Arsianews, Jakarta – It has been reported by Bitcoins Channel that the Peer-to-Peer (P2P) exchange LocalBitcoins has seen impressive surges in volume from the markets of Indonesia, iran Venezuela and Colombia. These areas are facing various forms of economic hardships, so the adoption of a decentralized trading platform is perhaps no surprise.
For Indonesia, the growth is far more pronounced. In the last two weeks the Indonesian market has grown 2000%, with a record 262 BTC being traded during the week of February 16th. While Iran saw 150% gains in the last week, with 67 BTC being traded, making it the 9th strongest week the nation has ever seen in P2P trade.
Then there is Venezuela and Colombia, both of which have shown very strong growth recently as well. Last weeks trading saw volumes of 1,960 BTC and 707 BTC, respectively. Last we have the Dominican Republic, which saw its second strongest week ever with 34 BTC being moved around.
It is inspiring for cryptocurrency to be getting adopted as an alternate means of transferring money around, especially in places that need it the most. It is important to remember that people having a use case for crypto is ultimately what will drive adoption.
Indonesia has joined the ranks of a handful of countries that have established a legal framework for operating crypto and digital assets futures markets. The Indonesian Commodity Futures Trading Supervisory Agency (Bappebti), which operates under Indonesia’s Ministry of Trade, has officially required multiple entities involved in crypto futures trading to seek regulatory approval and apply for registration before legally operating in Indonesia.
This policy follows the recent release of legislation that officially recognizes Bitcoin (BTC) and other digital assets as trading commodities. The Bappebti first greenlighted crypto trading as a commodity on Indonesian stock exchanges back in June 2018.
The new regulatory framework is based on a number of major rules for futures market operations, including regulation on the adoption of crypto as a tradable commodity on futures exchange markets, as well as technical provisions for placing crypto futures contracts on exchanges.
The new rules require both futures exchanges and clearing houses that offer crypto futures trading to pay at least 1.5 trillion Indonesian rupiahs (IDR) or $106 million, as well as maintain a closing capital balance of at least 1.2 trillion IDR ($85 million), according to international law-focused media agency Lexology.
The rules also affect crypto futures traders and storage service providers, requiring both to maintain at least 1 trillion IDR ($71 million) and a minimum closing balance of 800 billion IDR ($57 million) before they can become officially approved to trade crypto futures.

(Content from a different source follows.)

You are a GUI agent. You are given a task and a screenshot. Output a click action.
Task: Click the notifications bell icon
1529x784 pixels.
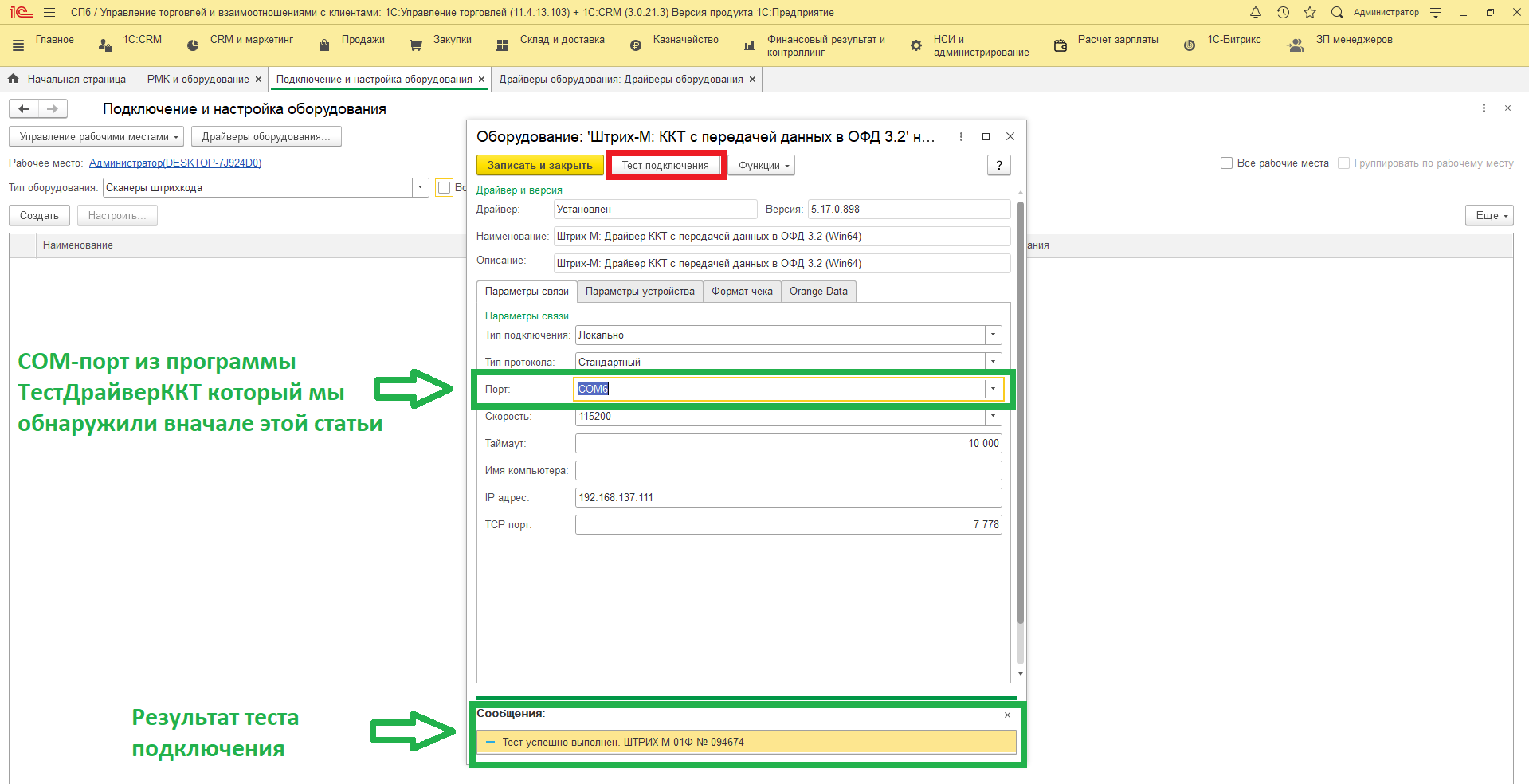[x=1256, y=13]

The regulation demands crypto futures exchanges to ensure compliance with security policies, requiring at least three staff members to be acquire Certified Information System Security Professionals (CISSP) certification. The entities should undergo risk management procedures, including compliance with Anti-Money Laundering (AML) and combating terrorism financing policies.
The new regulation was established in order to provide legal certainty around the crypto futures trading field, as well as to protect investors, as Head of Bappepti Indrasari Wisnu Wardhana stated, stressing that commodities futures trading intends to provide the ecosystem with support in the development of digital innovative business models.
While the latest document confirms crypto as being an officially accepted tradable commodity on the futures market, Bitcoin still remains banned from being used as payment in Indonesia, following a ban imposed in 2017 by Indonesia’s central bank. According to Lexology, the regulation stressed that the new regulatory scheme cannot be applied to initial coin offerings (ICOs).